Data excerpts

════════

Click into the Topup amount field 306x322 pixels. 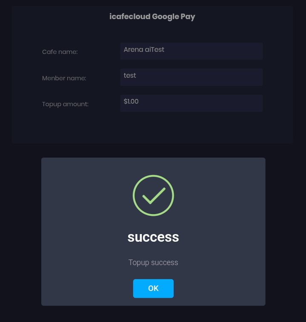191,103
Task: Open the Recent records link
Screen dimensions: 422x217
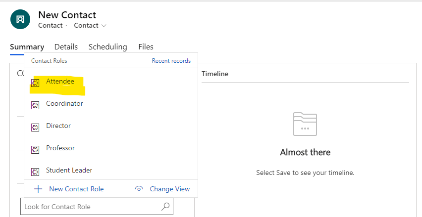Action: (171, 61)
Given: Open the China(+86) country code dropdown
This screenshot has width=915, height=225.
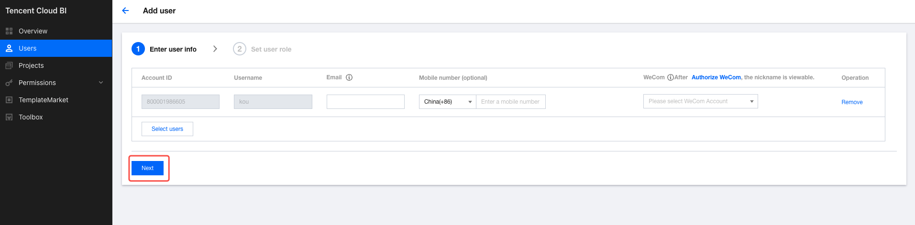Looking at the screenshot, I should tap(447, 102).
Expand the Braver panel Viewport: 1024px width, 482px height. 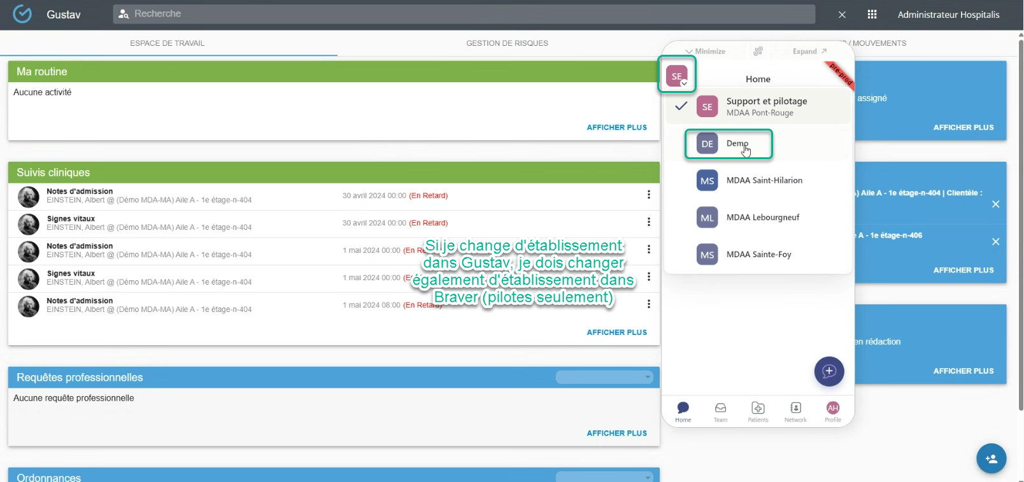(x=809, y=52)
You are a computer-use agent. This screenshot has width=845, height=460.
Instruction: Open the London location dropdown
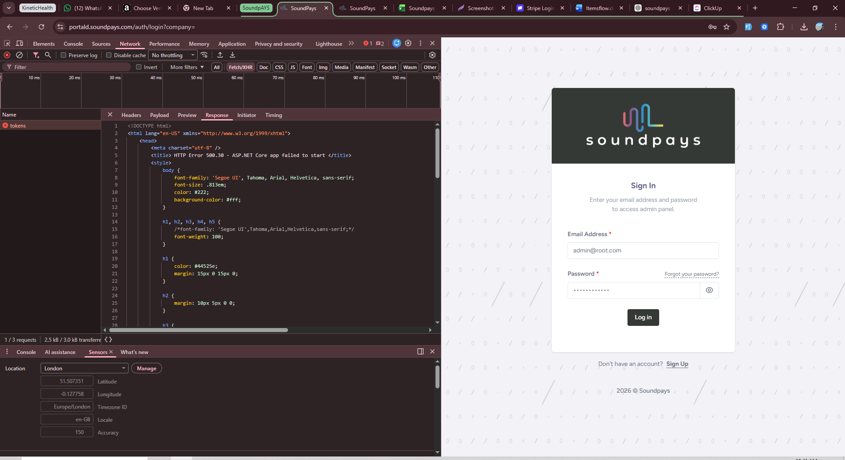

════════

> _What is needed_
Find the lines in the records that contain the word "dropdown", then copy every one of them.

> _Result for this task_
Given: Open the China(+86) country code dropdown
Instruction: Open the London location dropdown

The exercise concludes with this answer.